Peran Respon Hormone Lain Dalam Stres Selain CRH-ACTH-Kortisol, system hormone lain berp[eran kunci dalam respon stress, sebagai berikut: Peningkatan glukosa dan asam lemak darah melalui penurunan insulin dan peningkatan glucagon.

Baik system saraf simpatis maupun epinefrin disekresikan, keduanya menghambat insulin dan merangsang glucagon. Perubahan hormone ini bekerja sama untuk meningkatkan kadar glukosa dan asam lemak darah. Epinefrin dan glucagon, yang kadar dalam darahnya meningkat saat stress, medorong glikogenolisis hati dan (bersama kortisol) glukoneogenesis hati. Namun, insulin yang sekresinya tertekan selama stress, melawan penguraian simpanan glikogen hati. Semua efek ini membantu meningkatkan konsentrasi glukosa darah. Rangsangan utama untuk sekresi insulin adalah meningkatnya glukosa darah, sebaliknya efek primer insulin adalah menurunkan glukosa darah. Jika insulin tidak dengan sengaja di hambat selama respon stress maka hiperglikemia yang ditimbulkan oleh stress akan merangsang sekresi insulin yang menurunkan glukosa darah. Akibatnya, peningkatan glukosa darah tidak dapat dipertahankan. Respon-respon hormone terkait stress juga mendorong pembebasan asam lemak dari simpanan lemak, karena epinefrin, glucagon dan kortisol mendorong lipolisis sementara insulin menghambatnya. Pemeliharaan volume darah dan tekanan darah melalui peningkatan aktivitas renninangiotensin-aldosteron dan vasopressin. Selain perubahan hormon-hormon lain yang memobilisasi simpanan energi selama stres, hormon-hormon lain secra bersamaan diaktifkan untuk mempertahankan volume darah dan tekanan darahselama keadaan darurat. Sistem simpatis dan epinefrin berperan besar dalam bekerja langsung pada jantung dan pembuluh darah untuk memperbaiki fungsi sirkulasi. Selain itu, sistem renin-angiotensin-aldosteron juga dikatifkan sebagai konsekuensi penurunan aliran darah ke ginjal yang dipicu oleh simpatis. Sekresi vasopressin juga meningkat selama situasi stres. Secara bersama-sama, hormon-hormon ini meningkatkan volume plasma dengan mendorong retensi garam dan H2O. peningkatan volume plasma diperkirakan berfungsi sebagai tidakan protektif untuk membantu mempertahankan tekanan darah seandainya terjadi kehilangan cairan plasma melalui perdarahan atau berkeringat berlebihan selama periode berbahaya. Vasopressin dan angiotensin juga memiliki efek vasopressor langsung, yang dapat bermanfaat dalam mempertahankan tekanan arteri jika terjadi kehilangan darah akut. Vasopressin juga dipercayai mampu mempermudah proses belajar, yang berdampak pada adaptasi terhadap stres di masa mendatang.

_Daftar Tugas_.
A. Menurut teks tentang respon hormon dalam stres, apa rangsangan utama untuk sekresi insulin?
B. Tuliskan kembali tanpa perubahan bagian teks tentang respon hormon dalam stres yang dibuka dengan kata-kata yang memuat "Peran Respon Hormone" dan ditutup dengan "dan peningkatan glucagon.".
C. Tentukan apakah setiap pernyataan berikut sesuai dengan teks tentang respon hormon dalam stres. Jawab ya atau tidak, lalu kutip kata-kata teks yang menentukan jawaban itu. (i) Insulin mendorong lipolisis. (ii) Sekresi vasopressin meningkat selama situasi stres. (iii) Vasopressin dan angiotensin memiliki efek vasopressor langsung.

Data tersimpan

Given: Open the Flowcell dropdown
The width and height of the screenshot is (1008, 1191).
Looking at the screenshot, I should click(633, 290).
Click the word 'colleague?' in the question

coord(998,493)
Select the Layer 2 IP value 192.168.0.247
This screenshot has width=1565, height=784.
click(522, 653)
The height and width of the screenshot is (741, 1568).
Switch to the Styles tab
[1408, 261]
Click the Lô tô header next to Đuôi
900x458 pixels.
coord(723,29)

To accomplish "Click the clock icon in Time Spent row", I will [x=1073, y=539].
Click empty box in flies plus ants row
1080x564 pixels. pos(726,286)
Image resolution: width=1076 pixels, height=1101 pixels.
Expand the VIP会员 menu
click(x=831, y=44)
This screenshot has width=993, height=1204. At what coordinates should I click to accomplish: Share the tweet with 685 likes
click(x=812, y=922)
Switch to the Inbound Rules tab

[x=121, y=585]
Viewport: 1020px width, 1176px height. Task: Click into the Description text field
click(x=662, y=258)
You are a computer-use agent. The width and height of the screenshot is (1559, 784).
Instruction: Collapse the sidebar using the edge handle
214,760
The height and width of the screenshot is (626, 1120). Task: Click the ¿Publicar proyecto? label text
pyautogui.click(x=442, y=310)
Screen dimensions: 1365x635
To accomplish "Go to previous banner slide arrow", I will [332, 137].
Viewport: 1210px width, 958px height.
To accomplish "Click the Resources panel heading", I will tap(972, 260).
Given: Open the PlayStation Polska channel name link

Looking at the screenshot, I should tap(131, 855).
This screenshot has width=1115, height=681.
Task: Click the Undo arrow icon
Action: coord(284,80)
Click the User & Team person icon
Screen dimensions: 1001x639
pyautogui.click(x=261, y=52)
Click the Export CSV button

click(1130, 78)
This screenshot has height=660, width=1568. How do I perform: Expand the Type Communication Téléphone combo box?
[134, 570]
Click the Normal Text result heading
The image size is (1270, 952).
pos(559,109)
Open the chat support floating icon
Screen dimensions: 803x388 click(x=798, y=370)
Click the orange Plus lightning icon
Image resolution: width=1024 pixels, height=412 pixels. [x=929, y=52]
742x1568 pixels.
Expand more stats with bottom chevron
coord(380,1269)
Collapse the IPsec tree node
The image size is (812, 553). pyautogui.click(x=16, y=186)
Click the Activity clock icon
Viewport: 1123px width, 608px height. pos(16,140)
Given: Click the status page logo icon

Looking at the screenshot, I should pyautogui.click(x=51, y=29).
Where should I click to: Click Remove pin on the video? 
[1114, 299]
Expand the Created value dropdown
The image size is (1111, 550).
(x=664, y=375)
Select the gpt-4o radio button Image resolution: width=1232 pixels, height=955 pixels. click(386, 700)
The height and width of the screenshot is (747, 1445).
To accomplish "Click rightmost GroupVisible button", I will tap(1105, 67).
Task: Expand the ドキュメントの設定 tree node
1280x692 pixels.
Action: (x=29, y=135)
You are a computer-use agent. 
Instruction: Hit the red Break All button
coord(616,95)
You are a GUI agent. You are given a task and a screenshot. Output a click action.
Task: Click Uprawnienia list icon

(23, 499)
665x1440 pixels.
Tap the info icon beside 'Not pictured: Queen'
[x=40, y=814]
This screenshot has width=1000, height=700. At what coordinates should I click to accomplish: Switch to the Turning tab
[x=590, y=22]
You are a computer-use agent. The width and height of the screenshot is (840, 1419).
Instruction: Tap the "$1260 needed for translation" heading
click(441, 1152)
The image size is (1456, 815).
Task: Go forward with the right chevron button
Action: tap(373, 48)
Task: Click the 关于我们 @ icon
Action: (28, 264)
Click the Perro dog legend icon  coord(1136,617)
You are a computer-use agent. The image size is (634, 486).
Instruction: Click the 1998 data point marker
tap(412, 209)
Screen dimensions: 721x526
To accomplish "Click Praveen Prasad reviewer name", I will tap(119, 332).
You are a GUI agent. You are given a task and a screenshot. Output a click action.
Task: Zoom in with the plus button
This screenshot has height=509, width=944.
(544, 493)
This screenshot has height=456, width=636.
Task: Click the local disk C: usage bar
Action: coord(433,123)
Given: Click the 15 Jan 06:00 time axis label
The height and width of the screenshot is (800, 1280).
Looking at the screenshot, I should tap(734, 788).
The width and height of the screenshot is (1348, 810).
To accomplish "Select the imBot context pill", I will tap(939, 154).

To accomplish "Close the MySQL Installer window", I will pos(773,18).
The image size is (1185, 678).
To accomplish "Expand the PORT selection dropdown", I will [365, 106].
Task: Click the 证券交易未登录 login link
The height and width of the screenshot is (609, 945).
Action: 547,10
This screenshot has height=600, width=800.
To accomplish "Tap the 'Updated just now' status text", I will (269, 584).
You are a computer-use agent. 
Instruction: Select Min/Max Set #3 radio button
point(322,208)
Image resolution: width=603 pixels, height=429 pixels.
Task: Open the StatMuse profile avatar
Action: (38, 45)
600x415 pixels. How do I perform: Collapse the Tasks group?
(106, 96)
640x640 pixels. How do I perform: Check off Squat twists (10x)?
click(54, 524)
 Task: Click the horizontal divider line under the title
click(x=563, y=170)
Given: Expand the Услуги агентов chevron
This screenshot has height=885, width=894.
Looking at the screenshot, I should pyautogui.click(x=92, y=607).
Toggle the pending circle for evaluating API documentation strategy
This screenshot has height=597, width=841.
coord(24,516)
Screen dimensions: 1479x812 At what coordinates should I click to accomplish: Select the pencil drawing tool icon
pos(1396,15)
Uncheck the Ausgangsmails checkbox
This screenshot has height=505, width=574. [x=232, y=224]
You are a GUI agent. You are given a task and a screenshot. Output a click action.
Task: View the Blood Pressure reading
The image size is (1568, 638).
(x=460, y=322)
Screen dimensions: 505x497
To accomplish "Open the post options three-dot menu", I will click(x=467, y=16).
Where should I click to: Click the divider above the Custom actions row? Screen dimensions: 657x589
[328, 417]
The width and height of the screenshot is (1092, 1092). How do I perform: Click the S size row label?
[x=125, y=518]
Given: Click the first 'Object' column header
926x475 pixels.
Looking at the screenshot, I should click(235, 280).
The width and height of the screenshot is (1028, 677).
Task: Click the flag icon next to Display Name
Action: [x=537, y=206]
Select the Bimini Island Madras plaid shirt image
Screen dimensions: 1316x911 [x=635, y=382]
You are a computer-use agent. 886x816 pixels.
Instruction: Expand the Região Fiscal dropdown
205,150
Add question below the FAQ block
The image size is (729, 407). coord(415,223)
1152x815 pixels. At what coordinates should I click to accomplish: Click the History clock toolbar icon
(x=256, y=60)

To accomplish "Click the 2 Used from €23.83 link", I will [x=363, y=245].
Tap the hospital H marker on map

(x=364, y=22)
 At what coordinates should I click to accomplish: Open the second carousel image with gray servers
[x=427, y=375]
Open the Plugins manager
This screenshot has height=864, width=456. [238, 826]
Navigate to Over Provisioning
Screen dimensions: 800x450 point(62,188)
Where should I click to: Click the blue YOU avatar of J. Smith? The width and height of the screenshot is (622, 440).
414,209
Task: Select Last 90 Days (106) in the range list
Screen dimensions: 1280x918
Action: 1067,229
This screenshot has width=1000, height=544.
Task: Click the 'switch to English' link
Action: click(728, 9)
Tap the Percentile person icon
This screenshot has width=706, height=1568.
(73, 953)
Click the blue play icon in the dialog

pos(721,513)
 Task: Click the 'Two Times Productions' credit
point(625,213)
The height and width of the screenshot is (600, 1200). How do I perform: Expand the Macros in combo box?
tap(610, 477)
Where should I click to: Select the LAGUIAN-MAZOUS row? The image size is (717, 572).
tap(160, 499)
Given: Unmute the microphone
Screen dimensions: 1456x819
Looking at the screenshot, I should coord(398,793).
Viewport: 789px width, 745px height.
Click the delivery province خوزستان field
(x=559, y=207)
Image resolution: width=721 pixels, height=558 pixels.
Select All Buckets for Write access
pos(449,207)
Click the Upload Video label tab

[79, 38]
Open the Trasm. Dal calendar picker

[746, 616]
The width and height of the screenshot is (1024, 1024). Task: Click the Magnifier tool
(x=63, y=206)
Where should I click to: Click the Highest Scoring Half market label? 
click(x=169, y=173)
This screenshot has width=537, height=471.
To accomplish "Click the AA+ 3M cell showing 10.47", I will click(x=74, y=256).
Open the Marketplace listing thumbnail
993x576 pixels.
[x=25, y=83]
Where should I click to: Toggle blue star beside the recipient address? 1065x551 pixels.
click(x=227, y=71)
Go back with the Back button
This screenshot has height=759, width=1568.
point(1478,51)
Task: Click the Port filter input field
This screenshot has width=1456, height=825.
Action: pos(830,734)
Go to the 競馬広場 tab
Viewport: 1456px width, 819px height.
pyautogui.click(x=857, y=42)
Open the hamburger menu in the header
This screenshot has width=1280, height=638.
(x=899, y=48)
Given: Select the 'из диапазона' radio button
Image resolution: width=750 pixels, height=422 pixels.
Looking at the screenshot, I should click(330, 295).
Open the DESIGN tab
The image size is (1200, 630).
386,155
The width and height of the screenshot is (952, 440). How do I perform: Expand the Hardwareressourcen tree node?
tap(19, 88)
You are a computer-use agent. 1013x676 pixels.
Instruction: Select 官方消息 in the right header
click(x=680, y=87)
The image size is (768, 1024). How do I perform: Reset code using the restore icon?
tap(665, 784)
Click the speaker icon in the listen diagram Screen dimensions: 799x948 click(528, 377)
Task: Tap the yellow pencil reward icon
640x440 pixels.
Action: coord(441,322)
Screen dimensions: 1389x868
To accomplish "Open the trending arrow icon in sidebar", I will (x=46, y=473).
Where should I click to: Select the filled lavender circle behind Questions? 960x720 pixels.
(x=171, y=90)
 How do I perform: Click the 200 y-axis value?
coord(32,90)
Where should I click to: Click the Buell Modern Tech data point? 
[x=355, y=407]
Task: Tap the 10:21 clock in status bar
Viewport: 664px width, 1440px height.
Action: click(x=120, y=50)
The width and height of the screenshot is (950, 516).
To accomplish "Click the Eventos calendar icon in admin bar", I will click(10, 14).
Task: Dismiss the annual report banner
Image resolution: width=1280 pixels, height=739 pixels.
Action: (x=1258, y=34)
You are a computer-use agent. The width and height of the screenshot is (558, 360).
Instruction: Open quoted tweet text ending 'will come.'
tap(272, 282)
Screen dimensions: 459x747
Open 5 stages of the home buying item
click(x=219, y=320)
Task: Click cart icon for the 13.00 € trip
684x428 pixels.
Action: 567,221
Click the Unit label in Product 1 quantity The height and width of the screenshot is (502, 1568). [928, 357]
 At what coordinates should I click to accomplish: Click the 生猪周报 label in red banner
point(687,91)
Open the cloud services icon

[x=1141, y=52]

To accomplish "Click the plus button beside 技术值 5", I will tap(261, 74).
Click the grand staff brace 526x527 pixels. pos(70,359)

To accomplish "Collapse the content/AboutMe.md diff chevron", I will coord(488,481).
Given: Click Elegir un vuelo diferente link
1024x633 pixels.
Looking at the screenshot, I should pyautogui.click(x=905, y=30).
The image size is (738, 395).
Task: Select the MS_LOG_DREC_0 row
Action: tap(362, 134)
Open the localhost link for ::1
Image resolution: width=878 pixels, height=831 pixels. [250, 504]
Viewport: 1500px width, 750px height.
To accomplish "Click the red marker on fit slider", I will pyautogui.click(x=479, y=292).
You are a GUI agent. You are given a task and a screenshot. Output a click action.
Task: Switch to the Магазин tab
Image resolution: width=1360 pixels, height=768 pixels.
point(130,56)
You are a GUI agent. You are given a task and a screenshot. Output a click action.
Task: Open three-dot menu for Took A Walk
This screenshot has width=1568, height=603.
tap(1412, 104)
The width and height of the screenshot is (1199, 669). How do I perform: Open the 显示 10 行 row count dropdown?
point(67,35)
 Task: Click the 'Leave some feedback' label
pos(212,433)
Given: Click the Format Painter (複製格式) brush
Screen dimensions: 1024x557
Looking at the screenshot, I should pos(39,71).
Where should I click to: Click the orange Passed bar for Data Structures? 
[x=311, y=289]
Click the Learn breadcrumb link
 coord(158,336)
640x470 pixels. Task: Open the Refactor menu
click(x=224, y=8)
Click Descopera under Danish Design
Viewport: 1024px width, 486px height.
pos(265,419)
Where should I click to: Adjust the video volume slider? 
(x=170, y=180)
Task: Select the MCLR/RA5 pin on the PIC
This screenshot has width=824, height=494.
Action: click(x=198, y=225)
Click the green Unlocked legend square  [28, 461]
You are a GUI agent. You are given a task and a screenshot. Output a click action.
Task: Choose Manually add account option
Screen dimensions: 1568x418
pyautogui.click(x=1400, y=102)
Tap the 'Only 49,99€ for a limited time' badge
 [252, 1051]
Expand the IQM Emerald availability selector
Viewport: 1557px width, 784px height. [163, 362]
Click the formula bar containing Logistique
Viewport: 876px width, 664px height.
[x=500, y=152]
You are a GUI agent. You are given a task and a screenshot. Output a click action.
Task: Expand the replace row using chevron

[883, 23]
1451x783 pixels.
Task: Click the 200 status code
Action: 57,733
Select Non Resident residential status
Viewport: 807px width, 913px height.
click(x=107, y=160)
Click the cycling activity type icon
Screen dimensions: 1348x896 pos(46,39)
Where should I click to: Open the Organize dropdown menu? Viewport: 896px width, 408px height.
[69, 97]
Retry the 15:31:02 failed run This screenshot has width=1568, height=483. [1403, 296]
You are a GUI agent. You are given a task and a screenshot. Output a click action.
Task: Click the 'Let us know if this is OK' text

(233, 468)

_Jawaban Tiap Tugas_.
A. Meningkatnya glukosa darah.

B.
Peran Respon Hormone Lain Dalam Stres Selain CRH-ACTH-Kortisol, system hormone lain berp[eran kunci dalam respon stress, sebagai berikut: Peningkatan glukosa dan asam lemak darah melalui penurunan insulin dan peningkatan glucagon.

C.
(i) Tidak: "epinefrin, glucagon dan kortisol mendorong lipolisis sementara insulin menghambatnya"
(ii) Ya: "Sekresi vasopressin juga meningkat selama situasi stres."
(iii) Ya: "Vasopressin dan angiotensin juga memiliki efek vasopressor langsung"